Cela ne me paraissait pas anormal de la part de Papo, lui qui était un grand philosophe dans l'âme et qui aimait se laisser aller avec moi à diverses divergences en tout genre. Cependant, le fait qu'il me pose la question à la fin de notre entraînement quotidien m'étonnait, lui qui habituellement se contentait de me questionner durant la séance afin de me déstabiliser par tout les moyens.

Oui Papo, qu'est-ce qu'il y a ?

Es-tu en paix ?

La question sortie de sa bouche comme une étrange libération de sa part. Pourquoi me posait-il une telle maxime ? Avais-je l'air de tant me questionner sur ma vie au point que tout le monde autour de moi le remarque ? J'hésitais à répondre. Après tout, peut-être attendait-il que je lui mente pour que tout se passe pour le mieux ? Je n'en avais aucune idée, mais je ne pouvais me résoudre à mentir à la seule figure paternelle que je n'ai jamais eus.

N-N-Non, pas vraiment...

Tu sais Anton, on m'a une fois rapporter un proverbe qui pourrait convenir à ton état intérieur en ce moment : "Si vous vous sentez dépressif,c'est que vous êtes encore dans le passé. Si vous vous sentez anxieux, c'est que vous vivez dans le futur. Si vous êtes en paix, c'est que le présent est la place idéale dans laquelle vous vivez". Je crois bien que cela te correspond en ce moment non ? Tu te demande ce que tu pourrai faire plus tard n'est-ce pas ? Et tu as peur que ton passé te bloque dans tes ambitions c'est cela ?

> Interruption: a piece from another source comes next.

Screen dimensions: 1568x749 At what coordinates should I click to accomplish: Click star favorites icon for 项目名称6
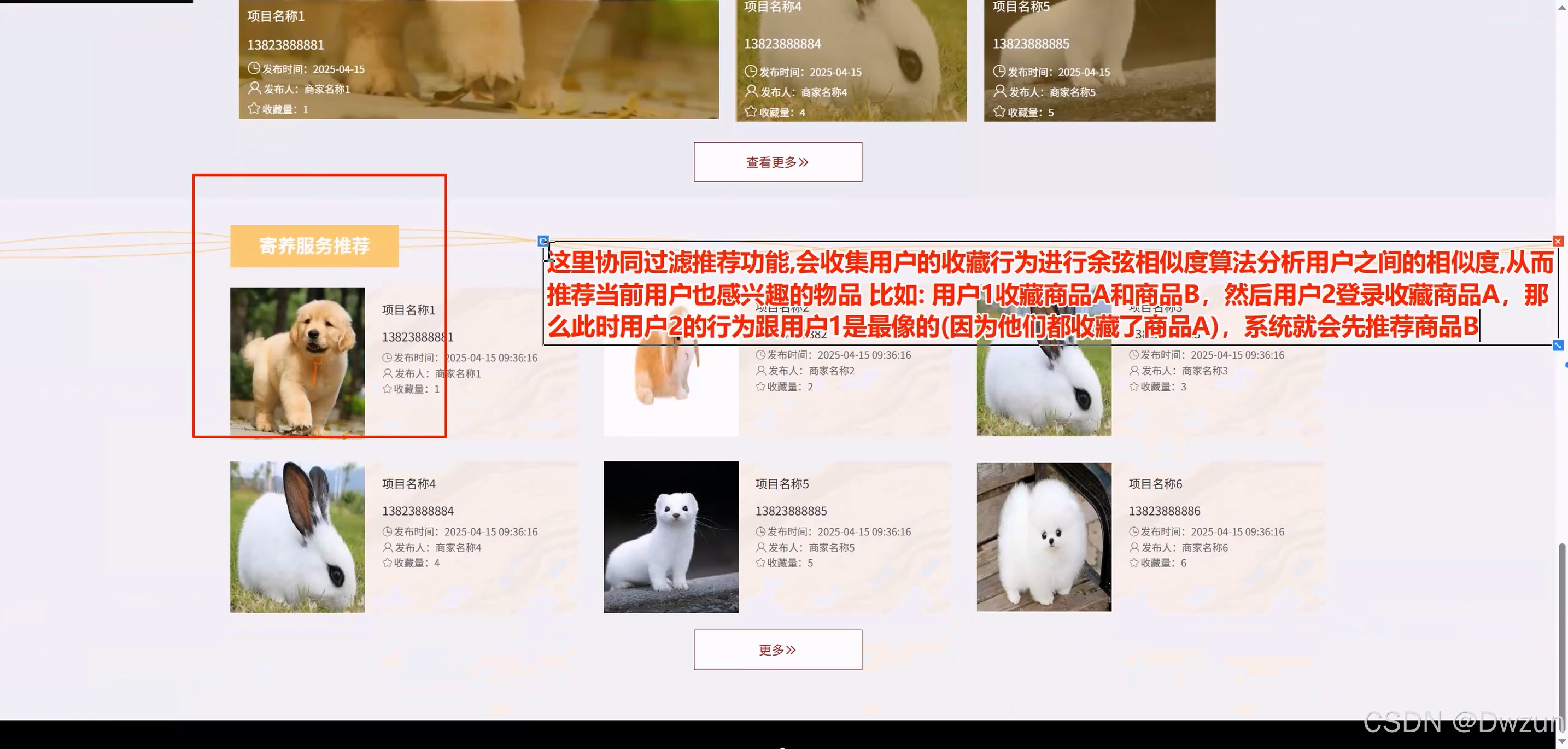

Comment avait-il réussit à savoir tout cela ? Après tout, je ne lui avais jamais parler de telles choses et il ne pouvait faire que s'en douter. Pourtant, il avait vu tout juste. Depuis un petit moment déjà, j'avais eus la prétention de croire que j'aurais pu entrer dans cette organisation que l'on appelé la Marine. Instance du gouvernement, je souhaitais devenir un bon soldat comme Papo, en vue d'anéantir toute forme de piraterie sur les mers du globe. Pourtant, cette idée n'était resté qu'à l’état de fantasme dans ma tête et je n'avais jamais pu concrétiser mes projets pour le moment. Conscient que mon passé d'esclave me bloquerait la voie à de nombreuses formes de métiers, je m'étais même résolu à - pourquoi pas - entrer chez ceux que l'on appelé les révolutionnaires, dans le but de faire un peu changer les choses. Cependant, les ambitions de ce groupuscule ne me convenaient pas puisque leur but était de faire changer le gouvernement. En réalité, j'aurai pu les rejoindre sur certains points puisque je souhaitais également faire évoluer la Marine, mais seulement dans le but de renforcer l’étau autour des pirates que trouvais encore un peu trop lâche. Non, je m'étais donc résignais à vivre comme un reclus, un rejeté de la société, forçais à vivre comme un éternel exilé.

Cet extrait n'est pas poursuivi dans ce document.